I have two third party CLI tools which I’m using as such: reader.exe binary_file - | writer.exe - where reader reads a binary file and pipes it into writer. They seem to be only using 1 core so simply looping on all the files one by one and running this in a subprocess is fairly slow. How would I go about running several instances simultaneously on all of my cores (maybe all minus 2 to not tank the entire PC).
After a bit of research and asking, I feel like I’m just as lost as before. Here’s what I’ve got so far:
import subprocess
from concurrent.futures import ProcessPoolExecutor, ThreadPoolExecutor
from pathlib import Path
files = ... # list of files
# Method: 1
def processor(file: Path) -> None:
destination = Path.cwd() / "processed" / file
pipe = subprocess.Popen(("reader", file, "-"), stdout=subprocess.PIPE)
subprocess.run(("writer", "-", destination), stdin=pipe.stdout)
if __name__ == "__main__":
with ProcessPoolExecutor() as executor:
for file in files:
executor.submit(processor, file)
# Method: 2
def processor(file: Path) -> None:
destination = Path.cwd() / "processed" / file
pipe = subprocess.Popen(("reader", file, "-"), stdout=subprocess.PIPE)
subprocess.run(("writer", "-", destination), stdin=pipe.stdout)
if __name__ == "__main__":
with ThreadPoolExecutor() as executor:
for file in files:
executor.submit(processor, file)
# Method: 3
if __name__ == "__main__":
for file in files:
destination = Path.cwd() / "processed" / file
pipe = subprocess.Popen(("reader", file, "-"), stdout=subprocess.PIPE)
subprocess.Popen(("writer", "-", destination), stdin=pipe.stdout)
I’m unsure of the details here and would appreciate some insight. I have never done multi processing (or threading? or parallelization?, I’m not really sure about the distinction here).
I didn’t really need to do anything with the future objects which is why I wasn’t storing them. The 3 examples I gave already work, my question was more so about which one being the more appropriate or correct way to do things (or if there’s a better method)
Ah, yeah, asyncio is one area where Python isn’t the same as some other languages, such as JavaScript and Pike. If you drop the futures on the ground, the task doesn’t just run to completion without you; you need to hang onto a reference to it. That’s only the case with asyncio though, it should be fine with subprocess.

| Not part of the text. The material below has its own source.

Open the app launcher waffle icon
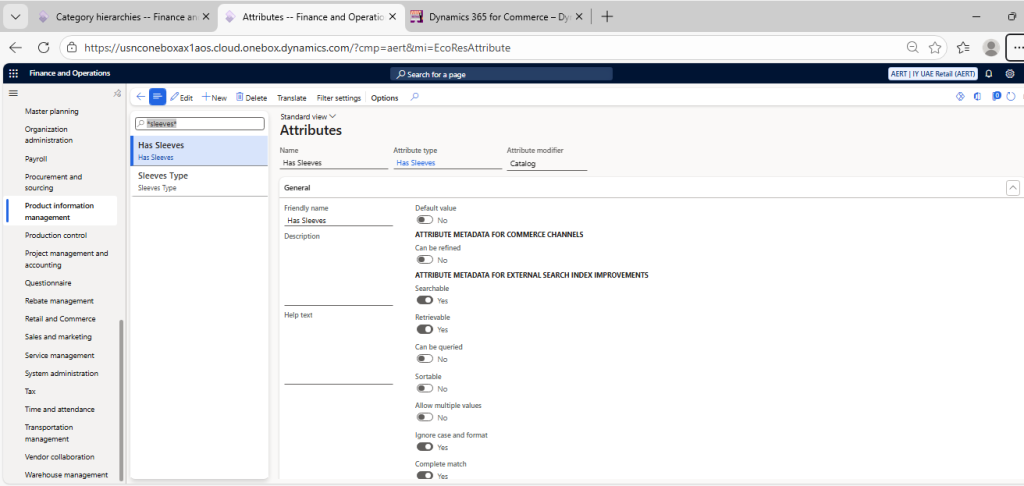Image resolution: width=1024 pixels, height=486 pixels. (13, 74)
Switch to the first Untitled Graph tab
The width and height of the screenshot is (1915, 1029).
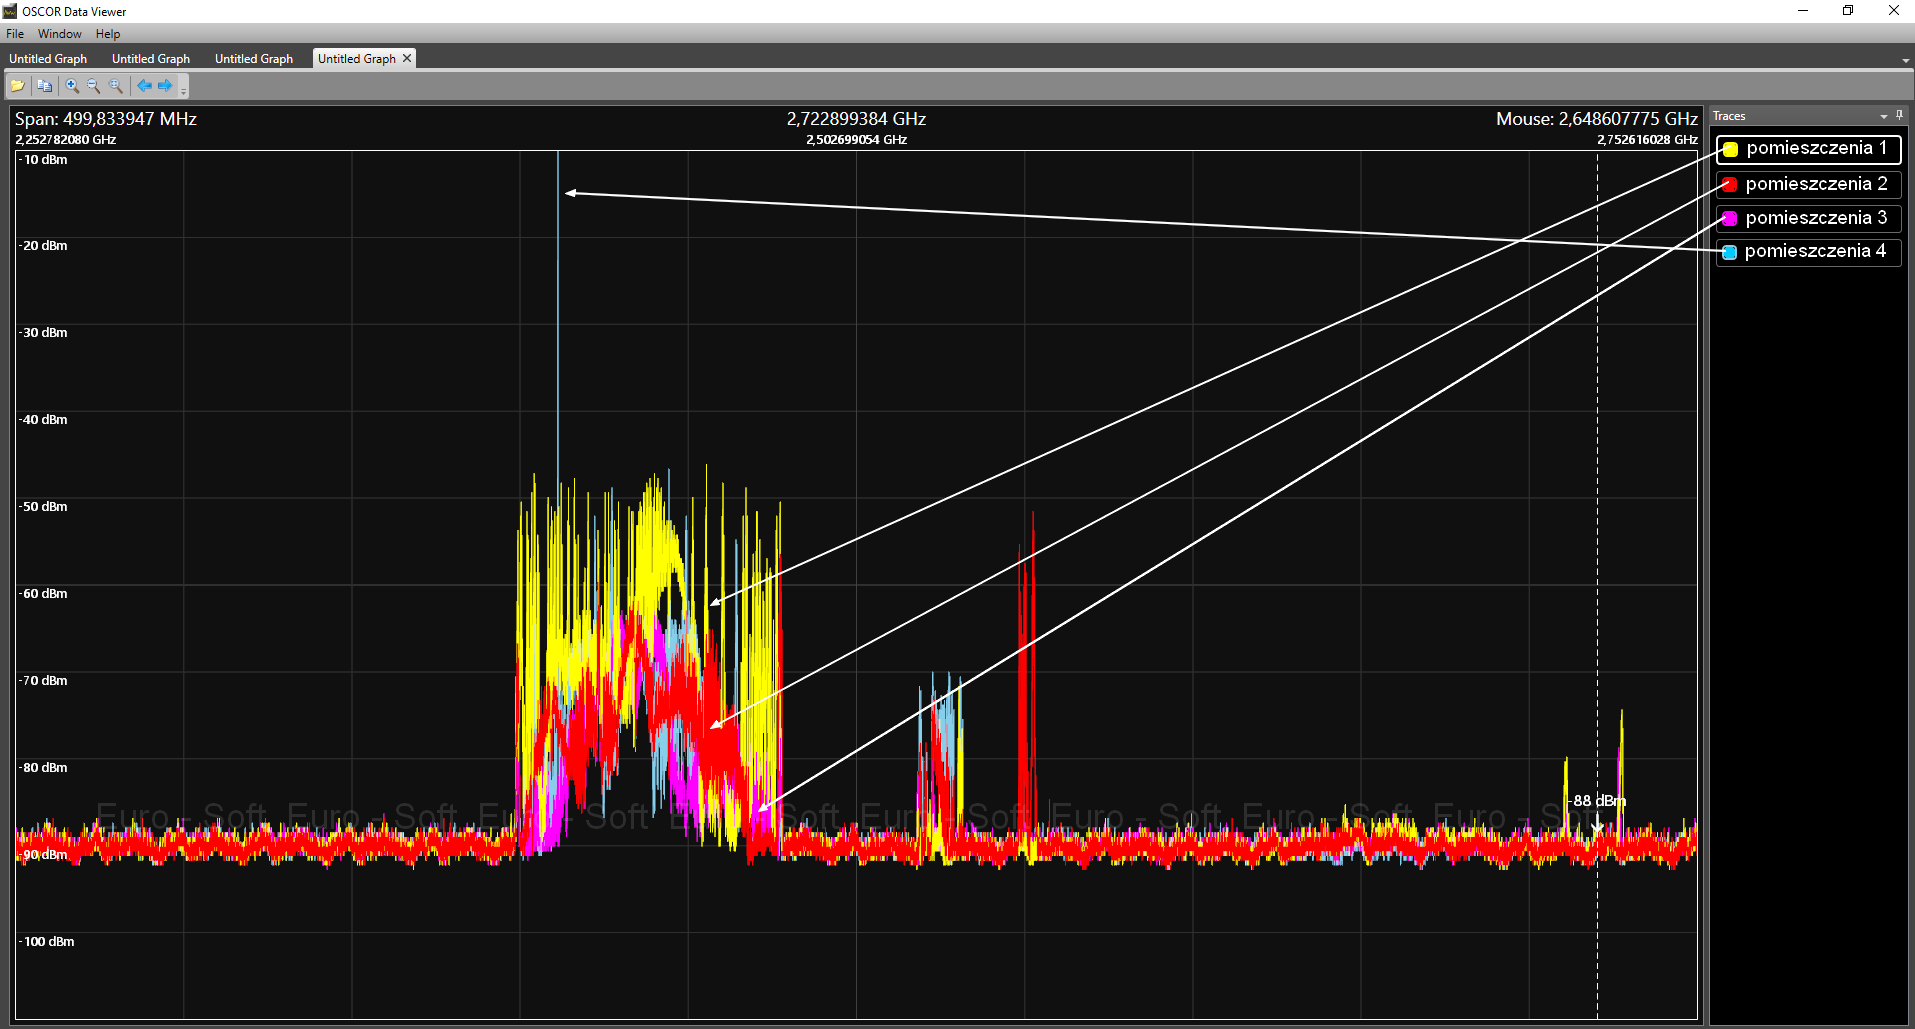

Since these are subprocesses, you don’t also need threads to manage them, so ideally you should be able to spawn each reader/writer pair and then wait() for them all. More-or-less the third method you have there, but once you’ve started everything, iterate over all the processes you started and wait till they’re done. Which will mean retaining all those Popens in a list.
How would I manage the popens? Just launching them all nearly brought my PC to a halt while ThreadPoolExecutor seemed to manage them automatically quite well without bringing everything else to a halt + gives me the max_worker control too
Oh, I didn’t realise you had THAT many! In that case, yes, you want some sort of worker pool. ThreadPoolExecutor is probably the right choice; it adds some overhead (a thread for each worker) which could be avoided if you did the work manually, but it’s most likely going to be simple enough to justify that overhead.